Au Québec, il est regrettable que les instances les plus influentes (professeurs d’universités, associations médicales, psychologues, syndicats) ne sonnent pas l’alarme comme on l’a fait en Grande-Bretagne. La conséquence, sans doute, du nombrilisme auquel la spécialisation nous a habitués. Les éducateurs, surtout, devraient avoir le courage de dénoncer ce qu’ils savent être néfaste. Avec l’appui de la communauté scientifique (ou, sinon, appuyée par la recherche), la profession assumerait ses responsabilités et sa crédibilité.
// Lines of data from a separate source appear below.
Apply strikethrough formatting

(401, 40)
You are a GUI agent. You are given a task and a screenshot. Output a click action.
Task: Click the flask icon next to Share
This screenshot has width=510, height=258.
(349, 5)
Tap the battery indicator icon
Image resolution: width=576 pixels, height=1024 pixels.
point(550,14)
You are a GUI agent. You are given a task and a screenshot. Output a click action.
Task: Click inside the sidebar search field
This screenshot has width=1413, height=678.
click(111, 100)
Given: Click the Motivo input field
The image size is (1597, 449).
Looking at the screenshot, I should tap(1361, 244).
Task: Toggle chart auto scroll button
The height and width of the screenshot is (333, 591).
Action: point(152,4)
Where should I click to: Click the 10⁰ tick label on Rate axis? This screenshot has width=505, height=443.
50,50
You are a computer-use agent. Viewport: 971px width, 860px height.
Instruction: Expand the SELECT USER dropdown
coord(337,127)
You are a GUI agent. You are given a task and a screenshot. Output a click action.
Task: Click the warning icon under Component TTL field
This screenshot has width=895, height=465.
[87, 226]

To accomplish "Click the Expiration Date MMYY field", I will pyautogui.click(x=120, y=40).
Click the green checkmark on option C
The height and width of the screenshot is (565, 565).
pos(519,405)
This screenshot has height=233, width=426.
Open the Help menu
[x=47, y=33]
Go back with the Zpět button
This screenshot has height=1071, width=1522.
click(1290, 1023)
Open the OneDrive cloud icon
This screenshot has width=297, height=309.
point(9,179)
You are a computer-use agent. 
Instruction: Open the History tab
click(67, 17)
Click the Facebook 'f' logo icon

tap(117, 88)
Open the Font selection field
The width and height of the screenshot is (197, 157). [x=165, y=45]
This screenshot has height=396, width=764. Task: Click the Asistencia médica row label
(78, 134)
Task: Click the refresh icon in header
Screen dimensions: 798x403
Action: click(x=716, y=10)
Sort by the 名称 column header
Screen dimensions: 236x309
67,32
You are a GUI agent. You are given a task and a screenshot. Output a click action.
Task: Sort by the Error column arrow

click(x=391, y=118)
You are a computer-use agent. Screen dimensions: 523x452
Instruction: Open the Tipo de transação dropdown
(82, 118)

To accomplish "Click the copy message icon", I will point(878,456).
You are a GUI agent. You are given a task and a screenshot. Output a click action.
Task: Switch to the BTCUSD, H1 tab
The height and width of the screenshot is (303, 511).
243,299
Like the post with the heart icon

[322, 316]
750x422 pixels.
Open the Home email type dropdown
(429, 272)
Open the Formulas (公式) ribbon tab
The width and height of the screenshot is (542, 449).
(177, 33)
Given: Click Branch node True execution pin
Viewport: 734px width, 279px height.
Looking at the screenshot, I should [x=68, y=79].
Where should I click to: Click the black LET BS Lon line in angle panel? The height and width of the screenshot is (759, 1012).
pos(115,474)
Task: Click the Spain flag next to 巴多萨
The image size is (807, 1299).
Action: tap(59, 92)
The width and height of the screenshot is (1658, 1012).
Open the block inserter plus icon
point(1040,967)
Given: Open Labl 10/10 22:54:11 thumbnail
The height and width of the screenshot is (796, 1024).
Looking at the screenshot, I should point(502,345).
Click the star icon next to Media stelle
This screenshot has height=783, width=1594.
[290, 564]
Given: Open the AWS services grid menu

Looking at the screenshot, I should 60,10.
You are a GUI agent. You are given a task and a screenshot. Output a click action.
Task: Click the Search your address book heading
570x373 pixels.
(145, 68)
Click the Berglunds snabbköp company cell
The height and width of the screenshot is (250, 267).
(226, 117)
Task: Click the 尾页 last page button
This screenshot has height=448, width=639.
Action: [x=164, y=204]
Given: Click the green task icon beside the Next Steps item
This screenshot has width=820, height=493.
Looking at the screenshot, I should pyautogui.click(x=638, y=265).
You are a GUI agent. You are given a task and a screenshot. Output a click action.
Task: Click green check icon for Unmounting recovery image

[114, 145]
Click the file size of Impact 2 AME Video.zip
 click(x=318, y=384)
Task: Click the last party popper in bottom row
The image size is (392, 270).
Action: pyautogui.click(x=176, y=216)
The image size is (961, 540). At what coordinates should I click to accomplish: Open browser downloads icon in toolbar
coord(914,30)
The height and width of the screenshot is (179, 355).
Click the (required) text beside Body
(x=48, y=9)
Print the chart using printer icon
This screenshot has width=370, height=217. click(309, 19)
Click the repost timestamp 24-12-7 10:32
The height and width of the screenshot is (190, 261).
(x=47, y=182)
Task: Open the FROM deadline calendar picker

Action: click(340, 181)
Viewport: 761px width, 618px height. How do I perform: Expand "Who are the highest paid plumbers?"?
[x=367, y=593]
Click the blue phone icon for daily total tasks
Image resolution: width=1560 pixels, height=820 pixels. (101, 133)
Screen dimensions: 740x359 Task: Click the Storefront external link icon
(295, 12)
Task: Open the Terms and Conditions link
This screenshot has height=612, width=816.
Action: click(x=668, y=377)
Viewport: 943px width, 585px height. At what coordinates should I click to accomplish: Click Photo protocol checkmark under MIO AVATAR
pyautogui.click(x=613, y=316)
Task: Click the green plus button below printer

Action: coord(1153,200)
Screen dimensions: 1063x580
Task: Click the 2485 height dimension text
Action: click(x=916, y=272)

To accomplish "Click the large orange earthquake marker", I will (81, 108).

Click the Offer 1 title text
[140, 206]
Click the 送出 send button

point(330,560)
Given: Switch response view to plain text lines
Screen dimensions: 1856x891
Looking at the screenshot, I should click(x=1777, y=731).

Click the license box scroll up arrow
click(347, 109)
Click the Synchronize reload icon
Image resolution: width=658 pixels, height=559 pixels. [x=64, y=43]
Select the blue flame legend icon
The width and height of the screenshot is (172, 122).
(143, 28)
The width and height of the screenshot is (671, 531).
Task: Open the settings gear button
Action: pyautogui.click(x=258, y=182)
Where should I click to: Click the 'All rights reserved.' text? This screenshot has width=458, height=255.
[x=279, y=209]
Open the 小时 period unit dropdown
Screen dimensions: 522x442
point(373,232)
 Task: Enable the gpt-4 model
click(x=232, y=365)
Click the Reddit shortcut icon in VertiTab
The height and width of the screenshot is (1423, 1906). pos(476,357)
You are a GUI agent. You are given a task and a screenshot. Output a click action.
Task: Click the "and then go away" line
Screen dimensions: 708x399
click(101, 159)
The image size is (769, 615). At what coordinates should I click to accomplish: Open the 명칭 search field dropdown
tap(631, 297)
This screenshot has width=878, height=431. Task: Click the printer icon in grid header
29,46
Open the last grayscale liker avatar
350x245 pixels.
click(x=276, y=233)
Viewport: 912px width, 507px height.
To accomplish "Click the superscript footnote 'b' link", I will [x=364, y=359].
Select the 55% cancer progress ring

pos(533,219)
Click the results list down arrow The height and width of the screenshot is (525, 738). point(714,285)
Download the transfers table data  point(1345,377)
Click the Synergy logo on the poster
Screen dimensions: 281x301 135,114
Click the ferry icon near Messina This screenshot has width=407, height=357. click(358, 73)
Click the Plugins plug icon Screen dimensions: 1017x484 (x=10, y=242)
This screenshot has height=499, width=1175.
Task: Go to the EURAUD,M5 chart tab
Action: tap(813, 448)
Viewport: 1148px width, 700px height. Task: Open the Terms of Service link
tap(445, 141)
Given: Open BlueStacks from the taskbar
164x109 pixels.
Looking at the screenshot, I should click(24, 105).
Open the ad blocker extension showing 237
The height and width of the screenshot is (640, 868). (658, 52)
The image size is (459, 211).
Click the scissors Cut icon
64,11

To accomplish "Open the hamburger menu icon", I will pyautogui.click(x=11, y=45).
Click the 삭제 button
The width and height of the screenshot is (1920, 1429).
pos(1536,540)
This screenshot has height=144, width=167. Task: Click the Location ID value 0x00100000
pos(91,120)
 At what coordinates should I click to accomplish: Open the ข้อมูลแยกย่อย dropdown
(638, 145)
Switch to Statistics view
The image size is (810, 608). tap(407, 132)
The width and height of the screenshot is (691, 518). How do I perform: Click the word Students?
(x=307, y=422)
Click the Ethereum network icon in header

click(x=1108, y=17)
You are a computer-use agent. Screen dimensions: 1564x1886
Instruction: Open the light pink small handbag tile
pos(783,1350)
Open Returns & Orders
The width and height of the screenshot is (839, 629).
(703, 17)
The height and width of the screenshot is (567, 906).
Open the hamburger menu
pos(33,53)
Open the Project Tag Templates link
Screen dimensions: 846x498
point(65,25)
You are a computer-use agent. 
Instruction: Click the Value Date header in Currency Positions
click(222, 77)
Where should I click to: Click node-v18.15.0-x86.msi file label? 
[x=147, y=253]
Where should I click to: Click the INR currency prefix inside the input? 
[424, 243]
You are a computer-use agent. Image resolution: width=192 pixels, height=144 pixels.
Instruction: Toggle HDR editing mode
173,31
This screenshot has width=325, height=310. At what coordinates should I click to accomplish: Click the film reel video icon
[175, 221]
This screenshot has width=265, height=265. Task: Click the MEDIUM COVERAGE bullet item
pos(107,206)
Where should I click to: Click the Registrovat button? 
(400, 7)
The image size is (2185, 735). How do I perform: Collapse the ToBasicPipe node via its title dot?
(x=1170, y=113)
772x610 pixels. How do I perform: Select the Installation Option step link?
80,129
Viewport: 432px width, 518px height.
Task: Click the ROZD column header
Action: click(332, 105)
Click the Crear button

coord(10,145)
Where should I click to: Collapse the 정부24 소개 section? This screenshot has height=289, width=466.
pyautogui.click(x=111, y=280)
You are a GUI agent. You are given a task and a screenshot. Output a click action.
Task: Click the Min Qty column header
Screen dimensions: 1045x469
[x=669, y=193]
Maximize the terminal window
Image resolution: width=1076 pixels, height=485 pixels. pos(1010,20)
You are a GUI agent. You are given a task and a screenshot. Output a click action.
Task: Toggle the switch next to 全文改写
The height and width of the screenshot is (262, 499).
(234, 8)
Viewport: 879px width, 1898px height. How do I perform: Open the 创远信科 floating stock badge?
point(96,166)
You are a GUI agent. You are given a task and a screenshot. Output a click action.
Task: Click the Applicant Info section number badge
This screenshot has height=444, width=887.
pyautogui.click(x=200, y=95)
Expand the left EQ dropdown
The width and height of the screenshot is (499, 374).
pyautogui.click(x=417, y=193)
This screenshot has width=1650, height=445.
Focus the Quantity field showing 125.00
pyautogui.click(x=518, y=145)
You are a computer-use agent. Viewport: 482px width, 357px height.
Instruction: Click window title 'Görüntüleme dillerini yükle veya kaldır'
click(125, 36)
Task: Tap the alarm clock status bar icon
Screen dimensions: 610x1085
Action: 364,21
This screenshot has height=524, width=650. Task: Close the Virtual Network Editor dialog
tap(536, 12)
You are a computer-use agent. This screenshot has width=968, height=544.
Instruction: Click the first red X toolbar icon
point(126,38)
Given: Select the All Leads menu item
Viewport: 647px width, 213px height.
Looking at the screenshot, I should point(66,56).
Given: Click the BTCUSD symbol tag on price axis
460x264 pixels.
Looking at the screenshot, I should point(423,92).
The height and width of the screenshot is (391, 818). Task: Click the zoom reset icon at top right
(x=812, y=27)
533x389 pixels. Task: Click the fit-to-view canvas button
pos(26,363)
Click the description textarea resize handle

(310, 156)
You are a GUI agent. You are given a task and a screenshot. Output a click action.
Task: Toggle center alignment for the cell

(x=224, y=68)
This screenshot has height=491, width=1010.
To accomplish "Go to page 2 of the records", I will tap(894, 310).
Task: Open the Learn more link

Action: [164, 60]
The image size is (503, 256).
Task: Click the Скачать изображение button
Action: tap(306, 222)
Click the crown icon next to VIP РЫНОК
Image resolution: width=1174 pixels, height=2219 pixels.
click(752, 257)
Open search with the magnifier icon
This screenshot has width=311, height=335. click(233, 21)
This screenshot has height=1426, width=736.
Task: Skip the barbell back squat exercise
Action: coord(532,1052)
La province s’étant doté d’un vaste réseau de garderies, il faut également examiner de près comment cela affecte l’éducation des enfants. Les enfants ne commencent plus l’école avec une ardoise neuve. Il serait dommage que les garderies succombent aux mêmes pressions sociales que l’école. Il serait tout aussi dommage que l’école ait à déconstruire des erreurs ou des troubles acquis dans les garderies.
Par ricochet :
La platitude de l’école, dès la 2e année
Ces enfants qu’on presse comme des citrons
Moins d’examens, plus d’éducation
Vous pouvez suivre les commentaires en réponse à ce billet avec le RSS 2.0 Vous pouvez laisser une réponse, ou trackback.
Quel portrait déprimant de l’école anglaise! Je suis surpris qu’un prof engagé comme François Guité l’applique aussi carrément à l’école québécoise. Avec d’ailleurs une objectivité déconcertante : « Il ne faut surtout pas blâmer les enseignants ».
L’éducation des enfants est une affaire de personnes. Leur nourriture est (ou devrait) être une affaire de personnes. Quand nous sortons de cela pour entrer dans une dimension collectiviste, industrielle, il y a danger. Cela me paraît incontestable. Je propose que nous parlions d’écologie de l’éducation. Comme toutes les formes d’écologie, celle-ci doit passer par un retour (mesuré) à la tradition.
Comment voulez-vous qu’un enfant apprécie l’école quand le monde extérieur (ceux des murs de l’école) favorise la liberté, les choix personnels?
Un enfant a besoin d’encardrement dans sa liberté. Il doit y exister un juste milieu.
Je suis tenté de faire un rapprochement entre les commentaires de Christian et Patrick. La dissolution des traditions est peut-être justement la pièce manquante à « l’encadrement dans la liberté ». Tous les deux semblent la conséquence d’un tissu social en train de s’effilocher.